[Instructions to follow]
Each record that follows should be repeated exactly, minus any images.

[Material for this task]
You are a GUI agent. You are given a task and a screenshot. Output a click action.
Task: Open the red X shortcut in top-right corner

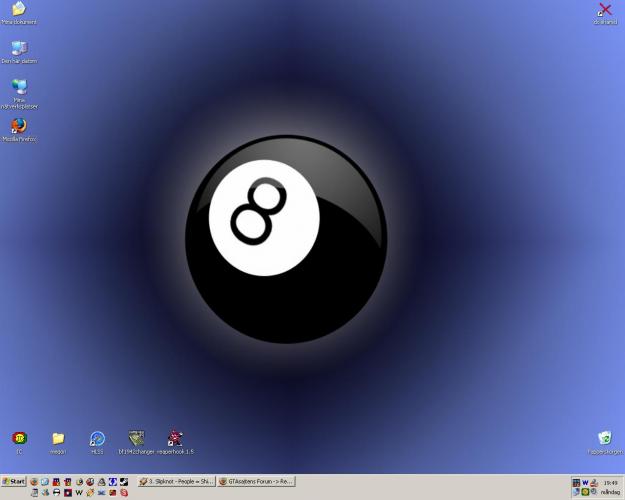click(x=604, y=10)
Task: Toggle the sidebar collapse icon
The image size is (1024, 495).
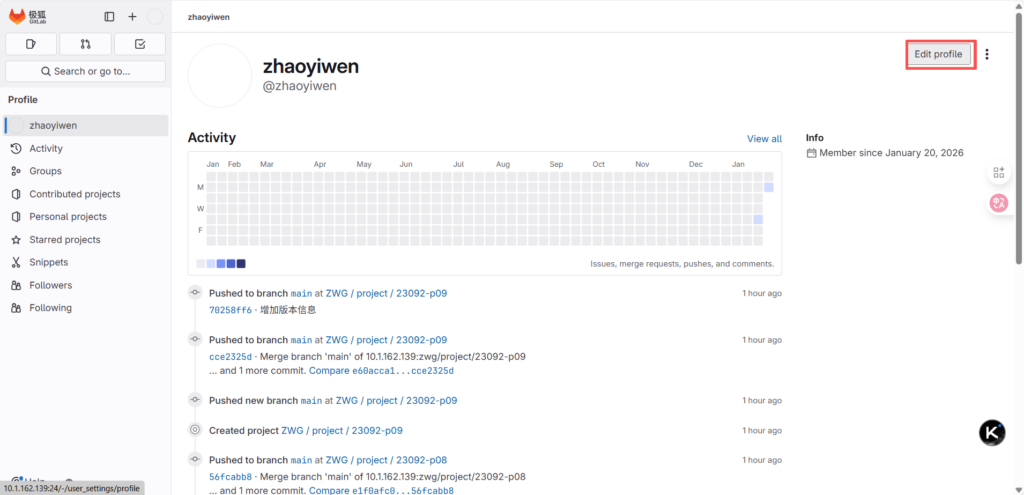Action: point(109,17)
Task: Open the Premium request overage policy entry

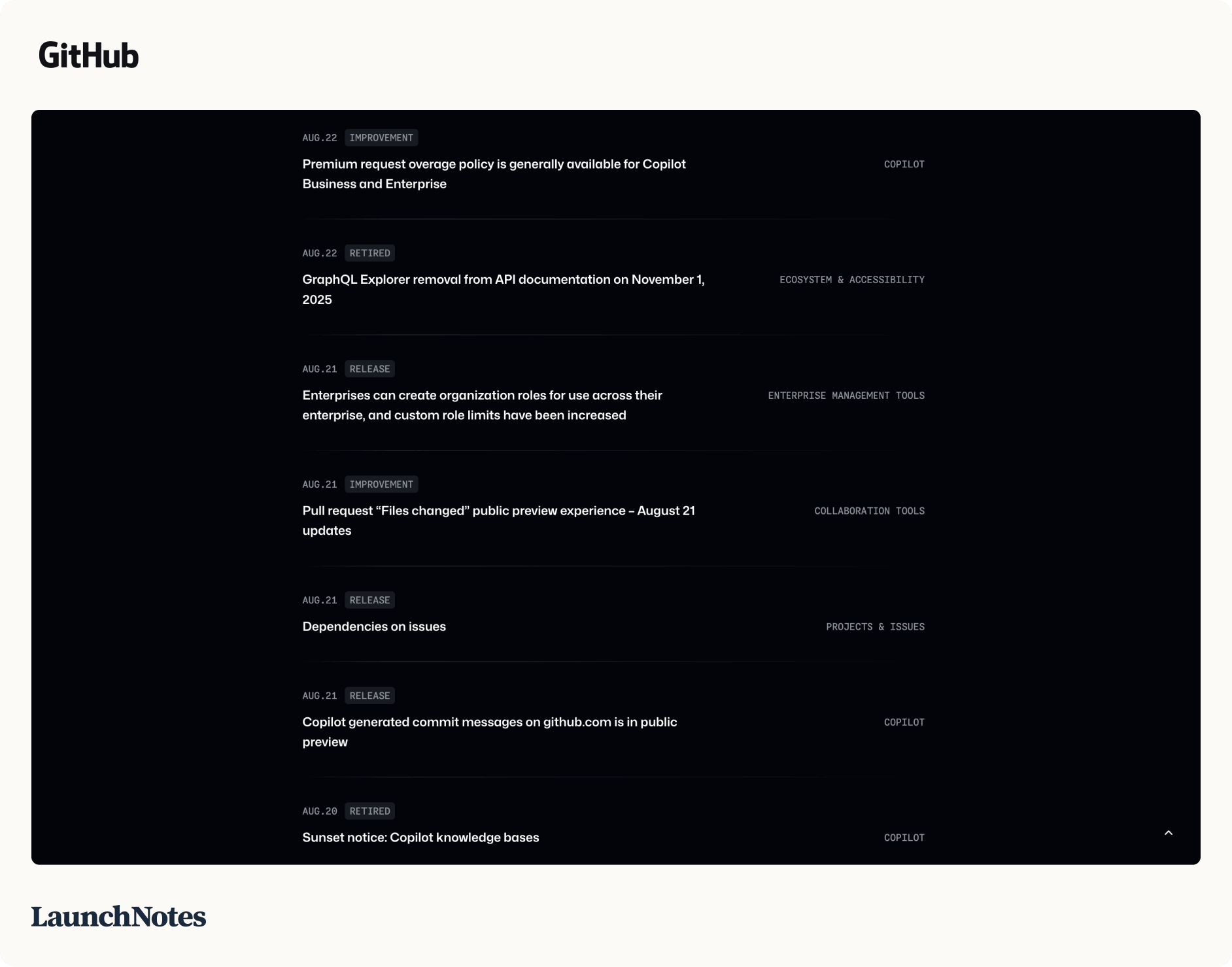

[Worked solution]
You are a GUI agent. You are given a task and a screenshot. Output a click action.
Task: Open the red X shortcut in top-right corner

click(x=604, y=10)
Task: Toggle the sidebar collapse icon
The image size is (1024, 495).
Action: point(109,17)
Task: Open the Premium request overage policy entry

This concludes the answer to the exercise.